**Entries provided:**
□ □ □ □ □

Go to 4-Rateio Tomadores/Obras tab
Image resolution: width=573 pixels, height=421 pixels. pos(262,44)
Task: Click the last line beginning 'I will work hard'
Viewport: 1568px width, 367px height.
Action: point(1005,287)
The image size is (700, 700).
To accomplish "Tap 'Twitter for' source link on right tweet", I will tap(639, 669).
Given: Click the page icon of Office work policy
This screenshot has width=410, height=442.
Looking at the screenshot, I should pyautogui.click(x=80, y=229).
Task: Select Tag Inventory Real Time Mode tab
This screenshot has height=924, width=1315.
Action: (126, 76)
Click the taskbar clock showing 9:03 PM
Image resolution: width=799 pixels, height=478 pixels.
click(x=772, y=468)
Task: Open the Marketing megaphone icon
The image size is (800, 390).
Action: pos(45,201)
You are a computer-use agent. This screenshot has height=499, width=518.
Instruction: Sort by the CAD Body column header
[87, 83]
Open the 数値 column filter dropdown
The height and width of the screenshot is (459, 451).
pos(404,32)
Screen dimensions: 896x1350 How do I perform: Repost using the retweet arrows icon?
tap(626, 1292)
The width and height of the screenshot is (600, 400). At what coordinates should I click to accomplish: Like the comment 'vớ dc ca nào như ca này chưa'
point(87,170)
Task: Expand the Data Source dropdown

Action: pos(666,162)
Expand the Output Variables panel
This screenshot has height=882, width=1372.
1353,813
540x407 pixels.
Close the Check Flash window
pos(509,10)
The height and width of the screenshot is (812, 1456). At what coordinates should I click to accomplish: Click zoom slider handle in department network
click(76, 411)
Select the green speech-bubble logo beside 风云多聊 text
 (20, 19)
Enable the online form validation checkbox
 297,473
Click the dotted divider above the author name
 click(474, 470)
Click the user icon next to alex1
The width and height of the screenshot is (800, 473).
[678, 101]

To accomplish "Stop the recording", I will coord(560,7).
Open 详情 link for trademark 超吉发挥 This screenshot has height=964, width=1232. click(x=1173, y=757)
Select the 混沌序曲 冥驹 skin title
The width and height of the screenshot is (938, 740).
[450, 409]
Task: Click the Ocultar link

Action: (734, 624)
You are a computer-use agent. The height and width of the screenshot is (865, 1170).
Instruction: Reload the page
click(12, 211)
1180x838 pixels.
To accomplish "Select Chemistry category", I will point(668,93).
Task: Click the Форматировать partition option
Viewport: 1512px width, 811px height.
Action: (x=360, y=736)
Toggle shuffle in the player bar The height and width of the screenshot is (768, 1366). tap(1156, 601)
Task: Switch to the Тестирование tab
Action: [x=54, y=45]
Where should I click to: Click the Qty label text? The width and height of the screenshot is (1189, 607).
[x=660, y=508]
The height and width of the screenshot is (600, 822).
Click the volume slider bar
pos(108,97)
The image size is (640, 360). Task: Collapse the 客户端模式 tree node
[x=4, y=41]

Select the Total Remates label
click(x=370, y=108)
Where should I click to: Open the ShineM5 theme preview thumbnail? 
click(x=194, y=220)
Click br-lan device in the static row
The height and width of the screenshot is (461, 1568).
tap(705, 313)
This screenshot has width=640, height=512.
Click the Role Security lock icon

□ □ □ □ □

**Requirement:** Wherever the string "agent" occurs in the records above, copy that line.

**Answer to this task:**
You are a computer-use agent. This screenshot has height=499, width=518.
You are a computer-use agent. The height and width of the screenshot is (865, 1170).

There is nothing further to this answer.